「除了你們幾個,也就只有翼夭琉嘉他們知道無傷的存在。」玄殤若有所思的道,然而下一刻,她腦中靈光一閃,頓時轉身看向玉少邪「我曾與容華帝姬在天香樓踫過面,期間提及到了無傷。」
玉少邪的神情也跟著變了「她不過初初來到辰國,怎會跟伽羅他們混在一起?」
他的不解在玄殤看來卻成了另外一種意思,雖然知道是自己多想了,可心頭竟不可控制的涌現出怒意與猜忌。
「你可知此女自曉國來,一路上有多少玄心宗的弟子在暗中保護?玄心宗素來不問世事,如今卻派出數十名精英混進辰國,誰知道他們安的什麼心。」
見玄殤的情緒有些激動,玄凌幾人倒也沒有說話,畢竟相處了三年,早已將她的性格模了個透,什麼時候能與她辯駁,什麼時候只能順著她的意思走,他們心中再清楚不過。
玉少邪見她似乎已經認定容華帝姬就是指使伽羅擄走無傷的人,不禁覺得這個想法有些武斷,畢竟沒有確鑿的證據。

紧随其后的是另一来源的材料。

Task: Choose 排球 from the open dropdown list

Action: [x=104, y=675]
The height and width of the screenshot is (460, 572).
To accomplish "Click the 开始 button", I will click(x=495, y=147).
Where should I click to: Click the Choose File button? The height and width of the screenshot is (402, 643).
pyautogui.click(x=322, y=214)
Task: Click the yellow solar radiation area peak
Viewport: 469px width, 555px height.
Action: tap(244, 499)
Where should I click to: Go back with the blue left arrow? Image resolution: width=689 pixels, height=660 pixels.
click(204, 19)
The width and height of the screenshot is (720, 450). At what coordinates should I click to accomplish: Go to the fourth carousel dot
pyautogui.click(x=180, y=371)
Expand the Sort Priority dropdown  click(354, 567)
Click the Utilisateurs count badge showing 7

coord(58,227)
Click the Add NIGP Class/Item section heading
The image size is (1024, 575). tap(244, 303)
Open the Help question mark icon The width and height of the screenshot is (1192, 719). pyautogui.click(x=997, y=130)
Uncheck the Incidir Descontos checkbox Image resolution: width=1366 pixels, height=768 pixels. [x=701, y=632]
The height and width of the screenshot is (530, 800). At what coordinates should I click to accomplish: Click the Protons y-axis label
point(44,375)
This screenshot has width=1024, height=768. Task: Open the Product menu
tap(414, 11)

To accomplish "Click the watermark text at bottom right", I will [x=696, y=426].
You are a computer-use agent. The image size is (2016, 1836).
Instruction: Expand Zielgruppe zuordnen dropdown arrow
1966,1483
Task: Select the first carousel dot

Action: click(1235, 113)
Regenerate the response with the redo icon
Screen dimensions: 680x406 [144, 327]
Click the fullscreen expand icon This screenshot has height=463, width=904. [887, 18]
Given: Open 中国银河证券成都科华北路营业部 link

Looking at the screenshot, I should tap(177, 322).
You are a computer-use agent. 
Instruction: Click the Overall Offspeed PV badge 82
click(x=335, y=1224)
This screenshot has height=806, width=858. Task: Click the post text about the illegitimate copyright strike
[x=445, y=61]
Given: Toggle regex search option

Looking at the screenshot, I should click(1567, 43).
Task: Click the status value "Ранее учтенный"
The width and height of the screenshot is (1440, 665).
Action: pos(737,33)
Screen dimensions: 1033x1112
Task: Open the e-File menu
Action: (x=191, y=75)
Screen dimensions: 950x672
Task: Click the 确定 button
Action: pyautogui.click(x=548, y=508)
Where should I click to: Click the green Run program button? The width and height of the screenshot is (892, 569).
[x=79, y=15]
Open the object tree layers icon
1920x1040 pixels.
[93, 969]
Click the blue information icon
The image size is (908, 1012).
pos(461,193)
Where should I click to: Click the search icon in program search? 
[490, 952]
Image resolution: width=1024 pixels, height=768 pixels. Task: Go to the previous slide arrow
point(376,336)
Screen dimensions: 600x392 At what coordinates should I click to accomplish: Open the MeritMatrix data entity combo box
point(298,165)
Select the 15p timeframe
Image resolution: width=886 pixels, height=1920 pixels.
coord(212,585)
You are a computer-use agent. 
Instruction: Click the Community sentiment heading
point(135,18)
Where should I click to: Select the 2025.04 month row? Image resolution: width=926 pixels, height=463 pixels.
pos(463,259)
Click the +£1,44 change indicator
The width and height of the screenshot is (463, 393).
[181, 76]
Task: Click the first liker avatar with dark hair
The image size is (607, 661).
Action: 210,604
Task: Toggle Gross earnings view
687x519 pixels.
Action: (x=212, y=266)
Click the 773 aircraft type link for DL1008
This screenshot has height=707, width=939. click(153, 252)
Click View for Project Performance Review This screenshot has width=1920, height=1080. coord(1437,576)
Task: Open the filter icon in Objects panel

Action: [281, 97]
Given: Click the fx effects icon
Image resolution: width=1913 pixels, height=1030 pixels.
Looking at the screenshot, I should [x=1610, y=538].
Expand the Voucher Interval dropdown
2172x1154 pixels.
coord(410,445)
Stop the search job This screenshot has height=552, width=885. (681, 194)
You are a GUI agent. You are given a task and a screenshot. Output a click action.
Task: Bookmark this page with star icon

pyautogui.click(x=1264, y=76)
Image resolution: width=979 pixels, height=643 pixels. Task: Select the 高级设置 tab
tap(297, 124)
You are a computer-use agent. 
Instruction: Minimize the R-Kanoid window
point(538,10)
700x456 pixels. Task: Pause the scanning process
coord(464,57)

「碧落本就是玄心宗的人,由本門弟子護送,也並不是說不過去,單憑這一點並不能斷定她就是與珩無聯手的人,此事不容打草驚蛇,還是弄清楚了再說。」
玄殤听得此話,越發的不太舒坦「你這是護著她麼?」
玉少邪的臉色有些陰沉,但見她似乎真的怒了,又只得放柔了聲音道「並不是袒護她,只是若不弄清楚,一旦將事情挑開而幕後的指使者又不是她,怕會弄巧成拙。」
「我倒不知道你幾時這樣小心翼翼了,無傷現在落入歹人之手生死難料,我們有的是時間去弄清楚,可無傷能等麼?」玄殤的眼中飛快的閃現出一抹血紅的冷光「單憑她端著架子威逼我識相的離開這里,我就有理由讓她死上一萬次,無傷最好不是在她手上,倘若當真如此,讓她自求多福!」
說罷,玄殤一陣風似的的沖出了房間,消失得無影無蹤。
玉少邪的神情驟然陰翳起來,眸光也變得有些冷厲,薄唇嚴酷的抿著,屋內的氣氛陡然變得僵冷而又詭異。
玄冽朝著玄凌那個方向靠了靠,大氣都不敢出。
「你那樣了解她,就看不出她正在雙重人格之間掙扎麼?這個時候我們都不敢刺激她,你倒好……」玄凌冷哼了一聲,轉身走了。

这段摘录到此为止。